PARIS – British auction house Christie’s sold dozens of Taino artifacts this afternoon in Paris. The objects have been on display in Paris for bidders to view. The auction began today at 4:00 PM CET and was titled, “Pre-Columbian Art & Taino Masterworks from the Fiore Arts Collection.” As the auction concluded about two hours later, some objects realized prices as high as €287,000. The objects were sold individually, and the sales collectively totaled €3,062,750.
The Taino people are one of the Indigenous nations of the Caribbean and inhabited the Greater Antilles on the island of modern-day Cuba, Hispaniola, and Puerto Rico.
Christie’s states that, “The Fiore Arts Collection of Taino art is a unique private collection composed of thirty-eight works made in a variety of media including manatee bone, shell, wood and terracotta, layered with symbolically charged iconography.”
The majority of the pieces have been on long-term loan at several institutions. Christie’s lists them as the Museum of Fine Arts, Boston, and the Metropolitan Museum of Art. They have also been in special exhibitions on Taino culture at the American Museum of Natural History, the Museo del Barrio, and the Petit Palais in Paris. Some pieces had remained in private display.
The lot also includes pre-Colombian artifacts from mainland regions of Latin America and the Mexican government attempted to halt their sale. The Mexican Secretary of Culture, Alejandra Frausto Guerrero, issued a statement discouraging the sale citing the Declaration of Intent on the Strengthening of Cooperation against Illicit Trafficking in Cultural Property. That declaration agreement was signed by both France and Mexico committing them to restitution and the protection of each nation’s cultural property.
Christie’s denies that the artifacts have been obtained illicitly.
The auction house said in a statement, “As custodians of the art that passes through our doors, we recognize we have a duty to carefully research the art and objects we handle and sell.”
Their statement continued, “We devote considerable resources to investigating the provenance of works we offer for sale, and have specific procedures, including the requirement that our sellers provide evidence of ownership.”
They added, “In the case of the upcoming sale, these checks have been carried out and we have no reason to believe that the property is from an illicit source or that its sale would be contrary to French law.”
André Delpuech, the director of the Musee de l’Homme, introduced the auction items in a video. He said, “Unfortunately, for the Taíno, they were completely destroyed by the Spanish conquest,” Delpuech notes in the video. “And we can imagine that around 1530 or 1540, no Taíno were living in the Caribbean.”

Task item A: Reproduce the auction article from "The lot also" up to and including "been obtained illicitly.".
Task item B: In the auction article, what did the sales total altogether?
Rely on the auction article alone.

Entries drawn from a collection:
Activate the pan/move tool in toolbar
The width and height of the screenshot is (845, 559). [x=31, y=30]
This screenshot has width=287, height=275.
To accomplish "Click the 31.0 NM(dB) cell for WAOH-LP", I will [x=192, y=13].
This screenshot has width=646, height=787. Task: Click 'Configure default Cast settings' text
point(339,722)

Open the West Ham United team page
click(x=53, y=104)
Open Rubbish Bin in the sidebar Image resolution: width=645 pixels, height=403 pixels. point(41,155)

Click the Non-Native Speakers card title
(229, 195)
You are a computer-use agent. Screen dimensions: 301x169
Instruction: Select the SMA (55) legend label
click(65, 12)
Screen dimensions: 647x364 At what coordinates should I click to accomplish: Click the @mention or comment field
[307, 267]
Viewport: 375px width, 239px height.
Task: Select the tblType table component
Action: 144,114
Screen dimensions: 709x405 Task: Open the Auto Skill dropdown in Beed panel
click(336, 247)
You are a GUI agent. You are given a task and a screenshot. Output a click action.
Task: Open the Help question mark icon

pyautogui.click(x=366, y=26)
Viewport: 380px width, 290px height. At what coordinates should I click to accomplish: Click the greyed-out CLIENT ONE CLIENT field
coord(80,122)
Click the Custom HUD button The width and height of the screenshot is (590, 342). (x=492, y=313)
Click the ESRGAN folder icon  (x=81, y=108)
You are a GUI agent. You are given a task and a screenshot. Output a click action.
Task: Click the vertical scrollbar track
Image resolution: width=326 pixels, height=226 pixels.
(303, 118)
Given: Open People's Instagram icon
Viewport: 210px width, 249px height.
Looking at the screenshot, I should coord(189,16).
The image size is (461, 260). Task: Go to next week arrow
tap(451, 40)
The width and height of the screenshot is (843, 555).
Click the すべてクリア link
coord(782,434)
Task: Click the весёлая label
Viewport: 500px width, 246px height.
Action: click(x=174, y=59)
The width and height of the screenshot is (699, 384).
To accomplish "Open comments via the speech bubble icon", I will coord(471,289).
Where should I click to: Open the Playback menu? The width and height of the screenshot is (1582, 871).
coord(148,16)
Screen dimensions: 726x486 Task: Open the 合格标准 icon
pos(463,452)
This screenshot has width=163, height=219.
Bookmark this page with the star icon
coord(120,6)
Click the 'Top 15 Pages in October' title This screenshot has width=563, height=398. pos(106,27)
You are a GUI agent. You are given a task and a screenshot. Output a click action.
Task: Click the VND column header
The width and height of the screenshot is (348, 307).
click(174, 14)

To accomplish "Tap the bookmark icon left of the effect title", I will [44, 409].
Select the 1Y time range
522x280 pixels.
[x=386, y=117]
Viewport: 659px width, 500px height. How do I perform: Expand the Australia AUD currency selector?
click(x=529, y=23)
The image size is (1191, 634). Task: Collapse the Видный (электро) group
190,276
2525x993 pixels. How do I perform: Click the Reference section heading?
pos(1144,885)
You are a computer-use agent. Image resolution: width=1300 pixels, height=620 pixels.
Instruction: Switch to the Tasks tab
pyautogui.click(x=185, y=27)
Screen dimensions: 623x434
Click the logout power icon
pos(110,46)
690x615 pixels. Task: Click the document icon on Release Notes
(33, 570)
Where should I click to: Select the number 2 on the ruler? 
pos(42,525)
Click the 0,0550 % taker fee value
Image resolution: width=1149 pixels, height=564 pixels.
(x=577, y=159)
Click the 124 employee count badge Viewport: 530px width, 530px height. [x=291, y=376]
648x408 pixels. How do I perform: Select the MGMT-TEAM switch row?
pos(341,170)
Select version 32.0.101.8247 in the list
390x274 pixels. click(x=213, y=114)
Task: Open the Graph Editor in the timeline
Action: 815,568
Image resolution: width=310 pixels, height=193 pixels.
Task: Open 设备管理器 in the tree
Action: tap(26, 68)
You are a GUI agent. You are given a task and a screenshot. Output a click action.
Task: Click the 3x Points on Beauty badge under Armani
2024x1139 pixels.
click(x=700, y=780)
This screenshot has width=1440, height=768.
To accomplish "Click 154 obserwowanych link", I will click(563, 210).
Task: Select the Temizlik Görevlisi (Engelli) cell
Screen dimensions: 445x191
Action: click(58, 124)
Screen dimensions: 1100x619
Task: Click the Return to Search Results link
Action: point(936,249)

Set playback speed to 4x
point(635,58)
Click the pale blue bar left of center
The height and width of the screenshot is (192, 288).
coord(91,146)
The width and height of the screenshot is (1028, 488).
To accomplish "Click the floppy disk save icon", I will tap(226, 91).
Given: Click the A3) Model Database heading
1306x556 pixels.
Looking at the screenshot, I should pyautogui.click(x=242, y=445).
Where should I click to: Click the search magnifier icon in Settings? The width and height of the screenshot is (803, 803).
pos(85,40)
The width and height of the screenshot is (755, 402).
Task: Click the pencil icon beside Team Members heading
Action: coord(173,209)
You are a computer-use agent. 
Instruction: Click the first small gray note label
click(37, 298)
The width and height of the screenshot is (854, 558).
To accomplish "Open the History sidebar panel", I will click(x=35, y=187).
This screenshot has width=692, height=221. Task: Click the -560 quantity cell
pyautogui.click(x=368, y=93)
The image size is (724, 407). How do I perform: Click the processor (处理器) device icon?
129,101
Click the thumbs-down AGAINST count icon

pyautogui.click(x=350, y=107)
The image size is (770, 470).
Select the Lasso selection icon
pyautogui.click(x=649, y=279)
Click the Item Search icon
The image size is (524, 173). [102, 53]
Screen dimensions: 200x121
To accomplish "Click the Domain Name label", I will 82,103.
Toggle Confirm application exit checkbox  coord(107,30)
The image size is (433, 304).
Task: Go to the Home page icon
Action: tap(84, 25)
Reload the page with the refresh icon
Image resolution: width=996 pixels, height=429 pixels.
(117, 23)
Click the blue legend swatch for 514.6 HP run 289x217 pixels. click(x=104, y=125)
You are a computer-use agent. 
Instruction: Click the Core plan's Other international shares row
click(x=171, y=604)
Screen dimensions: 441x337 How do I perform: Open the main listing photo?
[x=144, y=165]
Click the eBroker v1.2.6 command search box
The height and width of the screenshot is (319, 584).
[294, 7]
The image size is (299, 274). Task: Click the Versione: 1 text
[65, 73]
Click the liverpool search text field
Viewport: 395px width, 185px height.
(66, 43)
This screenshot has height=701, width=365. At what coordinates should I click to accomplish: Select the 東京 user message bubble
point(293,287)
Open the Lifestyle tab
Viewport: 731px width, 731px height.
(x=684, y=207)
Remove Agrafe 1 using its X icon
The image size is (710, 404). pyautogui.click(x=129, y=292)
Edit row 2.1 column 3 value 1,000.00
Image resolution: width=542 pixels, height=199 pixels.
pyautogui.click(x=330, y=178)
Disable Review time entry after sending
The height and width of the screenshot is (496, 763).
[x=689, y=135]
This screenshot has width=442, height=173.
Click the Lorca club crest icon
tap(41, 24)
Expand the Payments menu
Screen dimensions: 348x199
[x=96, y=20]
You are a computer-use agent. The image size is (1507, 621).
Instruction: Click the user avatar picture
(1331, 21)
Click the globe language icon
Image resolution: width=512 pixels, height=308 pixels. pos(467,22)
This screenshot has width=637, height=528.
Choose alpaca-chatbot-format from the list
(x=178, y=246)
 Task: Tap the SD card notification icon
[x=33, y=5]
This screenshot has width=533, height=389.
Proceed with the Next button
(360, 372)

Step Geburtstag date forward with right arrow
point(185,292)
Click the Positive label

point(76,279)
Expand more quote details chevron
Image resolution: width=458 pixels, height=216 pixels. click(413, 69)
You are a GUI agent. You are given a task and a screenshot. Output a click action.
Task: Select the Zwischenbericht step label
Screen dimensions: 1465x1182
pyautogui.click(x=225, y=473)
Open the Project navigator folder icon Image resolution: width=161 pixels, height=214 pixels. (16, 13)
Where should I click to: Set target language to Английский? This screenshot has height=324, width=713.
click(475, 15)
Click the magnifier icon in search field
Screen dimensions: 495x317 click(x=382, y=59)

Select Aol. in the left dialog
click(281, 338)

Answer A:
The lot also includes pre-Colombian artifacts from mainland regions of Latin America and the Mexican government attempted to halt their sale. The Mexican Secretary of Culture, Alejandra Frausto Guerrero, issued a statement discouraging the sale citing the Declaration of Intent on the Strengthening of Cooperation against Illicit Trafficking in Cultural Property. That declaration agreement was signed by both France and Mexico committing them to restitution and the protection of each nation’s cultural property.
Christie’s denies that the artifacts have been obtained illicitly.

Answer B: €3,062,750